A la moitié des années ’30, le père Van Geyt devient professeur de droit à l’Université Libre de Bruxelles. Suite à cette nomination, la famille s’installe dans la commune bruxelloise de Watermael-Boitsfort.

Louis Van Geyt fit lui-même des études à l’ULB. Il en est sorti en 1949 doté d’un diplôme d’ingénieur commercial. En 1946, c’est dans cette même Université qu’il fit ses premières armes militantes en entrant aux Etudiants Socialistes (ES), structure à l’époque totalement gangrenée par le trotskysme et concurrente de celle des Etudiants Socialistes Unifiés (ESU) organisés par le Parti Communiste.

Dans un livre-interview publié en début d’année et intitulé « Louis Van Geyt, La passion du Trait d’Union − Regards croisé sur le Parti Communiste de Belgique (1945-1985) », il explique qu’il adhère aux ES en parfaite connaissance de cause, par méfiance envers les communistes et par sympathie pour les thèses trotskystes « qui dénonçaient la structure de l’URSS, où une bureaucratie exerçait le pouvoir au nom du prolétariat »…

Van Geyt accède rapidement au poste de Secrétaire des ES et rejoint les rangs du Parti Socialiste Belge − Belgische Socialistische Partij alors unitaire.
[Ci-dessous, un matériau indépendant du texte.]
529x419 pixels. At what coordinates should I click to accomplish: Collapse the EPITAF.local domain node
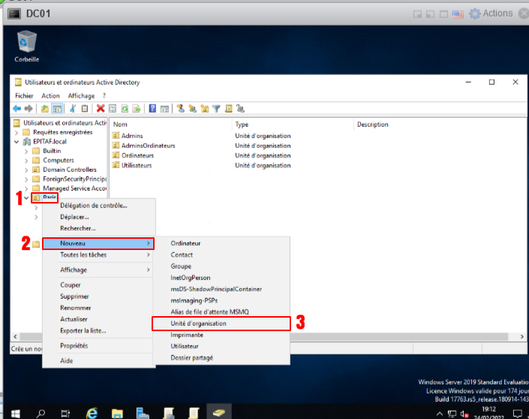17,141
Son « virage communiste » s’opère peu après autour de la question de la trahison de Paul Henry Spaak, et de son « discours de la peur » prononcé à l’Assemblée générale des Nations unies, le 28 septembre 1948, dans lequel Spaak attaque violemment la politique étrangère de l’URSS.

C’est donc un Louis Van Geyt issu d’une tradition bourgeoise-libérale avec laquelle il n’a jamais rompu et doté d’une culture politique façonnée par le trotskysme qui rejoint les rangs d’un PCB-KPB déjà incapable de maintenir une ligne directrice, de par les manquements terribles dans les domaines culturels et idéologiques.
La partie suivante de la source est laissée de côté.